AIM OF THE EXERCISE -> Continue the scripture readings, made up of psalm verses and a passage from Paul's letter to the Romans, starting after their last sentence.

12 They shall bear you in their hands, *
lest you dash your foot against a stone.
13 You shall tread upon the lion and adder; *
you shall trample the young lion and the serpent under your feet.
14 Because he is bound to me in love,
therefore will I deliver him; *
I will protect him, because he knows my Name.
15 He shall call upon me, and I will answer him; *
I am with him in trouble;
I will rescue him and bring him to honor.
16 With long life will I satisfy him, *
and show him my salvation.
A Reading from the Letter of Paul to the Romans (10:8b-13)
“The word is near you, on your lips and in your heart” (that is, the word of faith that we proclaim); because if you confess with your lips that Jesus is Lord and believe in your heart that God raised him from the dead, you will be saved. For one believes with the heart and so is justified, and one confesses with the mouth and so is saved. The scripture says, “No one who believes in him will be put to shame.” For there is no distinction between Jew and Greek; the same Lord is Lord of all and is generous to all who call on him. For, “Everyone who calls on the name of the Lord shall be saved.”

Recorded data:

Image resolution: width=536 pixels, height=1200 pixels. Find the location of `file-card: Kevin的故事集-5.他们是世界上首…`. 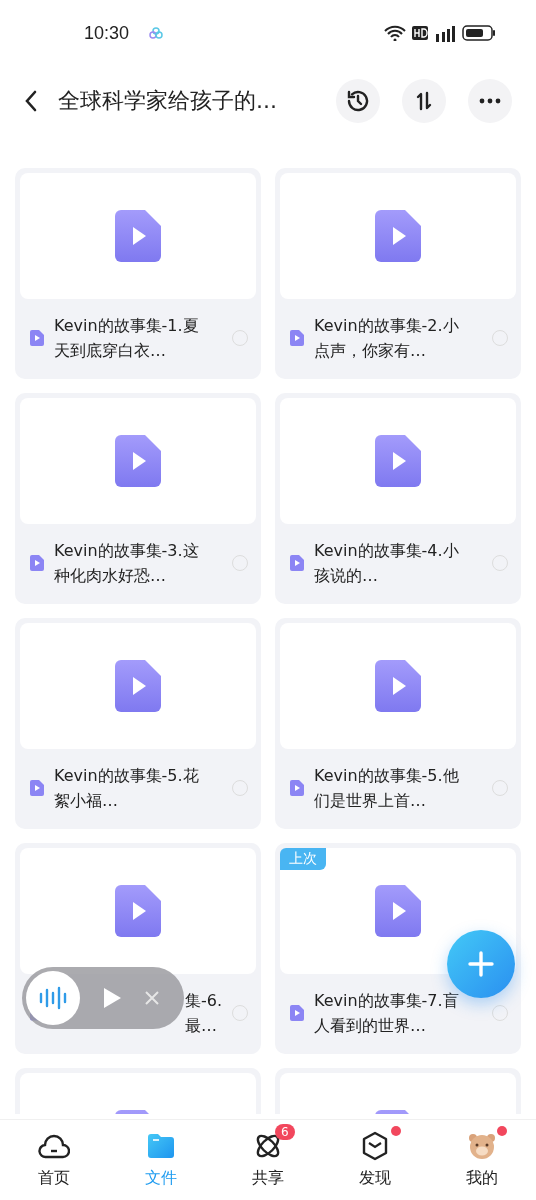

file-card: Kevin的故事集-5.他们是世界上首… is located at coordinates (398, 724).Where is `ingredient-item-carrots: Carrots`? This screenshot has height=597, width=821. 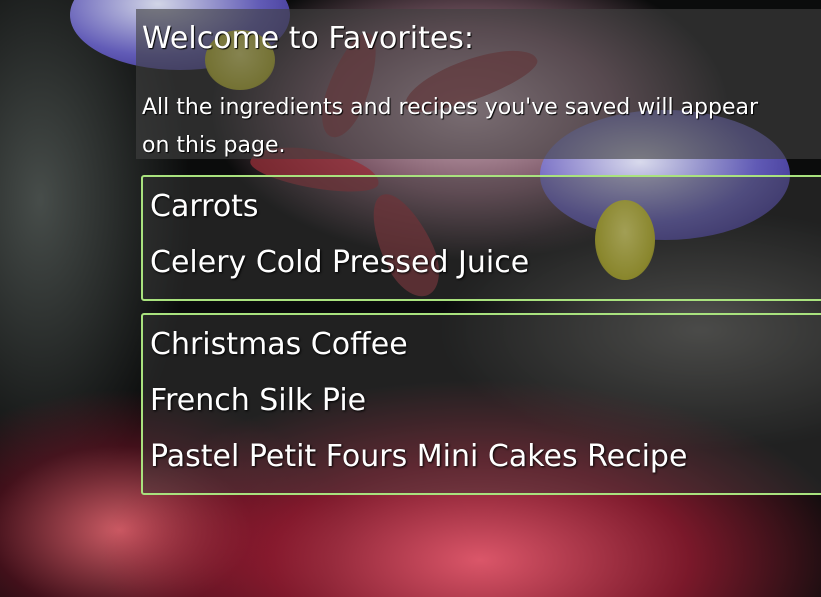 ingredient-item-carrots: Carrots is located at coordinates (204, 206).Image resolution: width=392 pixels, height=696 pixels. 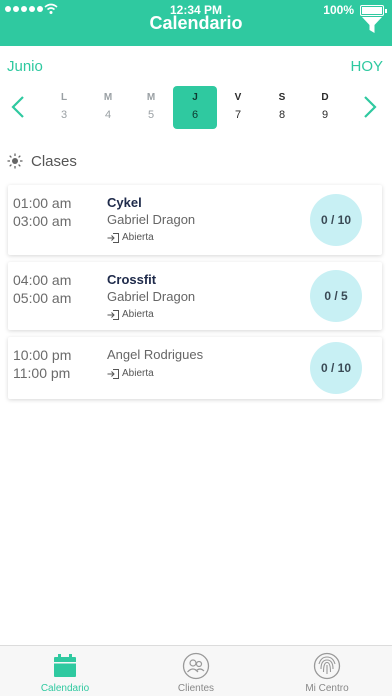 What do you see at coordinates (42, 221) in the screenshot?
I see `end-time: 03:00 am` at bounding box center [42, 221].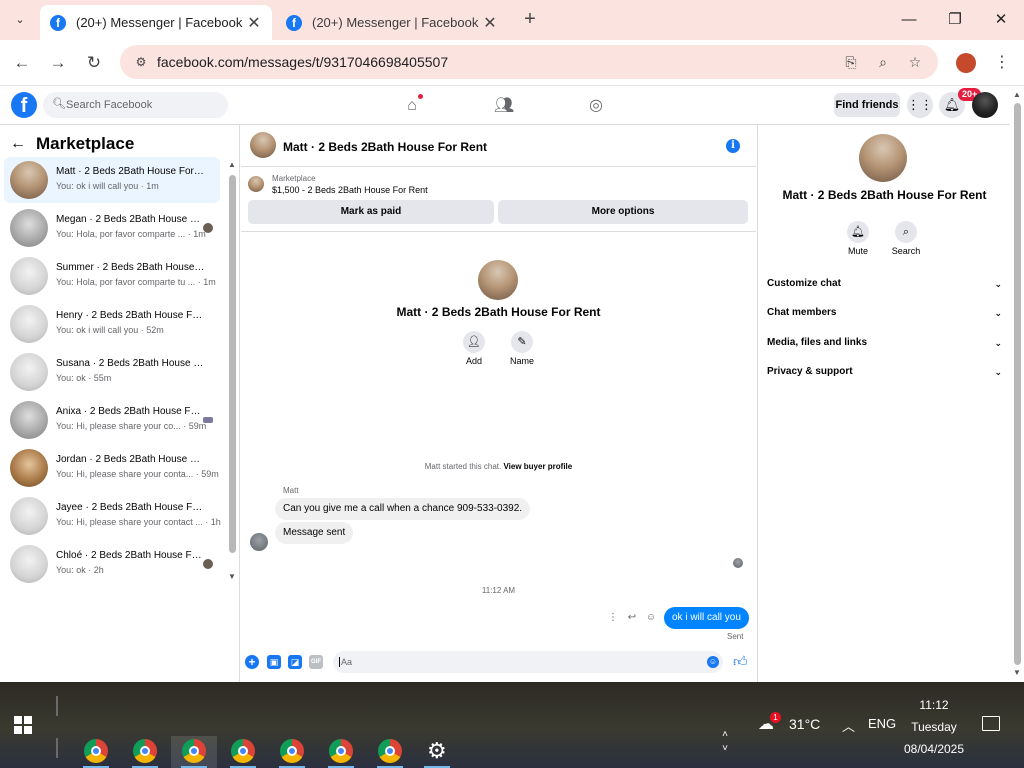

TASK OUTPUT ->
The Holy Gospel of Our Lord Jesus Christ according to Luke (4:1-13)
After his baptism, Jesus, full of the Holy Spirit, returned from the Jordan and was led by the Spirit in the wilderness, where for forty days he was tempted by the devil. He ate nothing at all during those days, and when they were over, he was famished. The devil said to him, “If you are the Son of God, command this stone to become a loaf of bread.” Jesus answered him, “It is written, ‘One does not live by bread alone.’” Then the devil led him up and showed him in an instant all the kingdoms of the world. And the devil said to him, “To you I will give their glory and all this authority; for it has been given over to me, and I give it to anyone I please. If you, then, will worship me, it will all be yours.” Jesus answered him, “It is written, ‘Worship the Lord your God, and serve only him.’” Then the devil took him to Jerusalem, and placed him on the pinnacle of the temple, saying to him, “If you are the Son of God, throw yourself down from here, for it is written, ‘He will command his angels concerning you, to protect you,’ and ‘On their hands they will bear you up, so that you will not dash your foot against a stone.’” Jesus answered him, “It is said, ‘Do not put the Lord your God to the test.’” When the devil had finished every test, he departed from him until an opportune time.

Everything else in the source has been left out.